Michael J. Twery, director of the National Center on Sleep Disorders Research, said as many as 18 million Americans may have sleep apnea “but some emerging epidemiological findings suggest that as many as one in three (people) may have as many as two symptoms of sleep disturbance — such as excessive snoring or waking up with a morning headache.”
He said the increase in the number of sleep centers nationwide accounts for some of the increase in treating sleep apnea.
“It’s quite possible, too, that it’s becoming a more serious condition, but we don’t really have the data on that part of the story.”
Rockford’s O’Neil also said studies have shown that untreated sleep apnea can lead to serious health issues such as high blood pressure, cardiovascular disease, diabetes and increased risk for stroke.
According to Kerry Lindquist, a certified polysomnographic technician at the OSF Saint Anthony Sleep Disorders Center, the most common treatment is the continuous positive airway pressure (CPAP) device, a mask which splints the airway open and gently blows air into the patient’s nose.
“Sleep apnea, by definition, is cessation of breathing while you are sleeping,” Lindquist said. “As the patient sleeps, the airway gets floppy just as the rest of our muscles do and it collapses. It’s not oxygen, it’s just pressure.”
A doctor will write a prescription when treatment with a CPAP device is warranted. The patient then can choose from a number of machines and mask styles that cost between $200 and $1,500.
Medicare and most insurance plans pay 80 percent of the cost, said Debbie Earnest, Integrated Home Care respiratory manager. “The patient usually pays the other 20 percent, but it depends on the plan’s coverage.”
Lindquist said a CPAP device is meant to be worn for the rest of the patient’s life, but Twery said research shows many people don’t stick to CPAP therapy “because breathing with a machine just isn’t natural.
“But, when you’re talking about CPAP, which is probably the most convenient approach to treatment, the choice is to sleep or to suffocate. When you put it that way, CPAP becomes a little less annoying.”
Mike DeDoncker can be reached at (815) 987-1382 or firstname.lastname@example.org.
Fast facts about sleep apnea
More than 12 million American adults are estimated have obstructive sleep apnea, the most common diagnosis. More than half of them are overweight.
Sleep apnea is more common in men. One out of 25 middle-aged men and 1 out of 50 middle-aged women have sleep apnea.

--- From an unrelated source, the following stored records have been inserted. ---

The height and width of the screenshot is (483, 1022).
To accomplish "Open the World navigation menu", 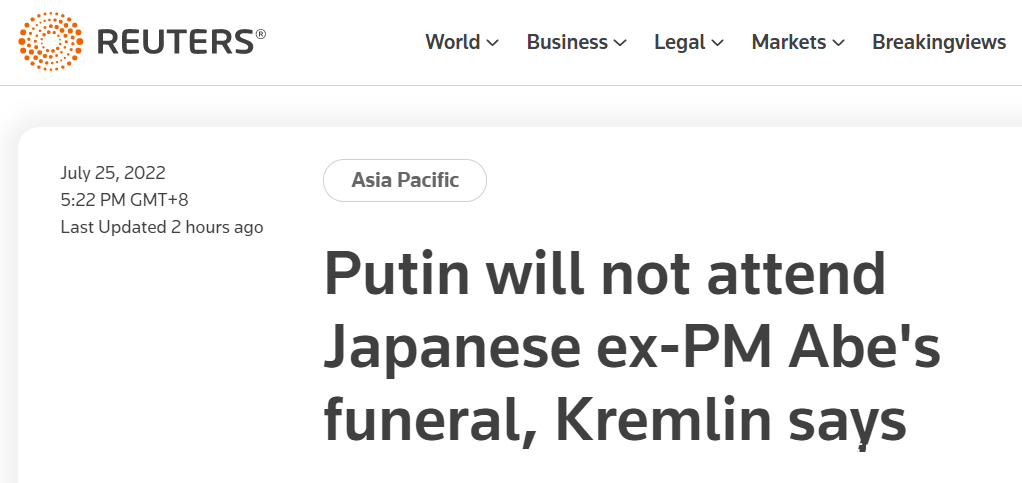I will [x=452, y=42].
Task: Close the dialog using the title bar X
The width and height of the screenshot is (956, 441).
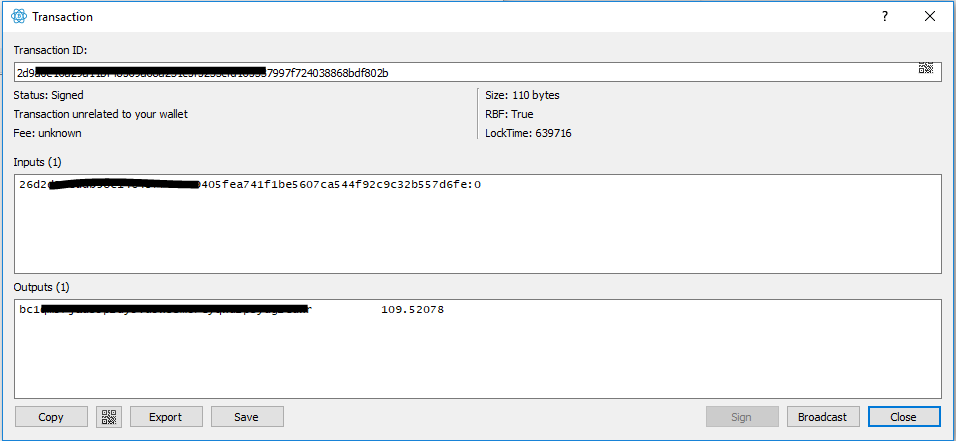Action: click(x=930, y=16)
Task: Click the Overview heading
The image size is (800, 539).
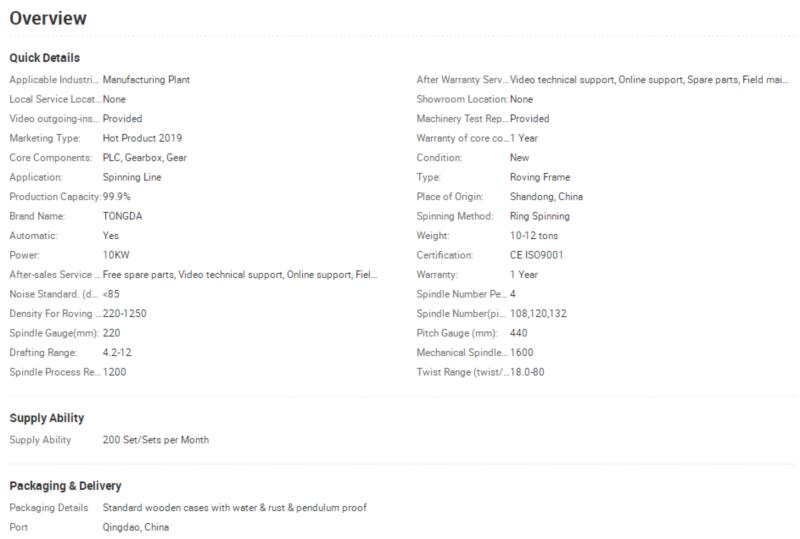Action: (x=48, y=18)
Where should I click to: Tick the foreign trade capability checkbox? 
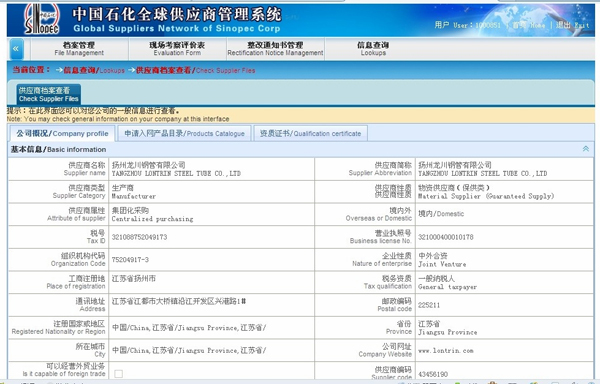click(x=119, y=373)
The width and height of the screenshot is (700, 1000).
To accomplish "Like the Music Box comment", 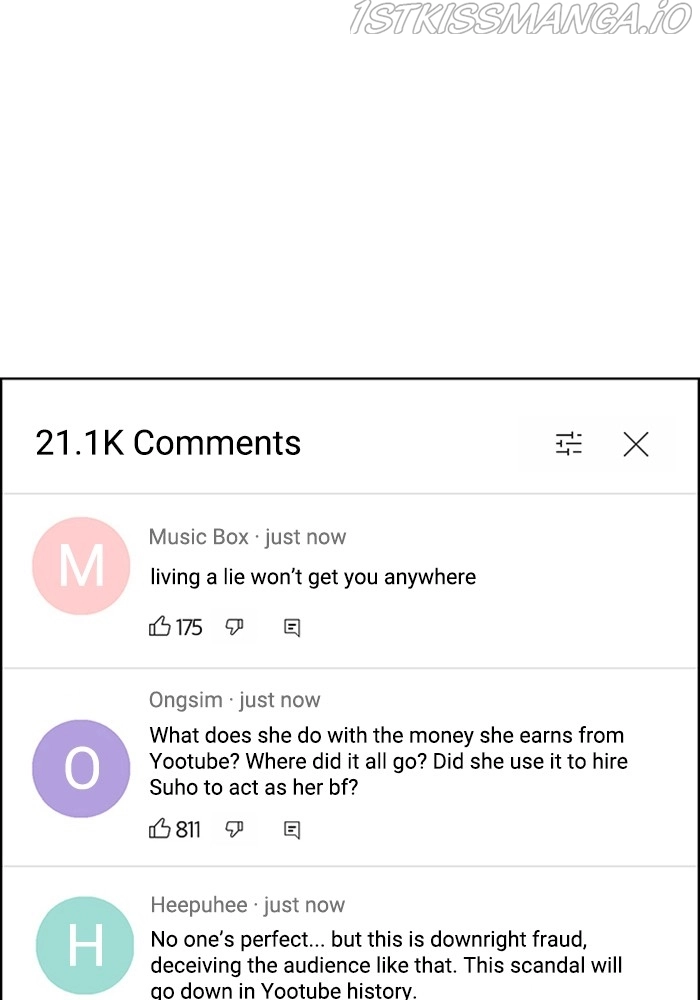I will (160, 627).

Sleep apnea becomes more common as you get older. At least 1 out of 10 people older than 65 has sleep apnea. Women are much more likely to develop sleep apnea after menopause.
African-Americans, Hispanics and Pacific Islanders are more likely to develop sleep apnea than Caucasians.
If someone in your family has sleep apnea, you’re more likely to develop it.
People who have small airways in their noses, throats or mouths also are more likely to have sleep apnea. Smaller airways may be because of the shape of these structures or allergies or other medical conditions that cause congestion in these areas.
Small children often have enlarged tonsil tissues in the throat. This can make them prone to developing sleep apnea.
Other risk factors for sleep apnea include smoking, high blood pressure and risk factors for stroke or heart failure.
Sleep apnea is a common disorder in which patients has one or more pauses in breathing or shallow breaths while they sleep.
Breathing pauses can last from a few seconds to minutes. They often occur five to 30 times or more an hour. Then normal breathing starts again, sometimes with a loud snort or choking sound.
Sleep apnea usually is a chronic condition that disrupts sleep three or more nights each week. Patients often move out of deep sleep and into light sleep when their breathing pauses or becomes shallow.
This results in poor sleep quality that makes them tired during the day. Sleep apnea is one of the leading causes of excessive daytime sleepiness.
The most common type of sleep apnea is obstructive sleep apnea. This most often means that the airway has collapsed or is blocked during sleep. The blockage may cause shallow breathing or breathing pauses.
Any air that squeezes past the blockage can cause loud snoring.